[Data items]
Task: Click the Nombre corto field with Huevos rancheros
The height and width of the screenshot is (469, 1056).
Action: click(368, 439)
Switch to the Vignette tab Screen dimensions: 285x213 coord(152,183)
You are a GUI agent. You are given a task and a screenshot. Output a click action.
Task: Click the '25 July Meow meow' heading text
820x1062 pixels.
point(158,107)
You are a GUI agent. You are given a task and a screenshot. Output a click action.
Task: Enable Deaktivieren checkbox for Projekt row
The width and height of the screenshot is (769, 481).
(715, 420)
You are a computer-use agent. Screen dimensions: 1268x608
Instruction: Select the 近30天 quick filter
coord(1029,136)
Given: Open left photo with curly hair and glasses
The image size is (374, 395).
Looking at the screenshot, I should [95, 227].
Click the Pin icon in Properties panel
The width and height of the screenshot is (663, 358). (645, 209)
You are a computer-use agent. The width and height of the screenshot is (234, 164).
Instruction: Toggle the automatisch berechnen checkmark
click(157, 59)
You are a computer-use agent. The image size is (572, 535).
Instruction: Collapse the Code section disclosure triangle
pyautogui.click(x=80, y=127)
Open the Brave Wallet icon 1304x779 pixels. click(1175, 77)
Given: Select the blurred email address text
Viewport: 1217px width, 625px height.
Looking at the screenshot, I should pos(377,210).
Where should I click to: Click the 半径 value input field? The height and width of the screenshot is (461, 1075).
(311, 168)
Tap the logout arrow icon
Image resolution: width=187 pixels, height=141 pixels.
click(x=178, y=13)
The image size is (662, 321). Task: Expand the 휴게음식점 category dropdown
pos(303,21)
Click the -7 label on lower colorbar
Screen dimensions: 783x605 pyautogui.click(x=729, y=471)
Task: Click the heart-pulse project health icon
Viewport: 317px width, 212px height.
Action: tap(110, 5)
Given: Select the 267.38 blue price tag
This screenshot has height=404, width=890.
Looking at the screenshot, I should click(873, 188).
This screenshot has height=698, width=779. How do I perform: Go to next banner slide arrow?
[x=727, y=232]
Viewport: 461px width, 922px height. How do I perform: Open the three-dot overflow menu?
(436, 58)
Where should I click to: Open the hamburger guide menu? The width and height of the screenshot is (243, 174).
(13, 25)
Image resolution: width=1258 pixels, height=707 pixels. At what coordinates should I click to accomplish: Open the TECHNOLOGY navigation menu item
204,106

#### Problem details
Each line above that has the word "text" should be copied.

#### Response to the task
Task: Click the '25 July Meow meow' heading text
Given: Select the blurred email address text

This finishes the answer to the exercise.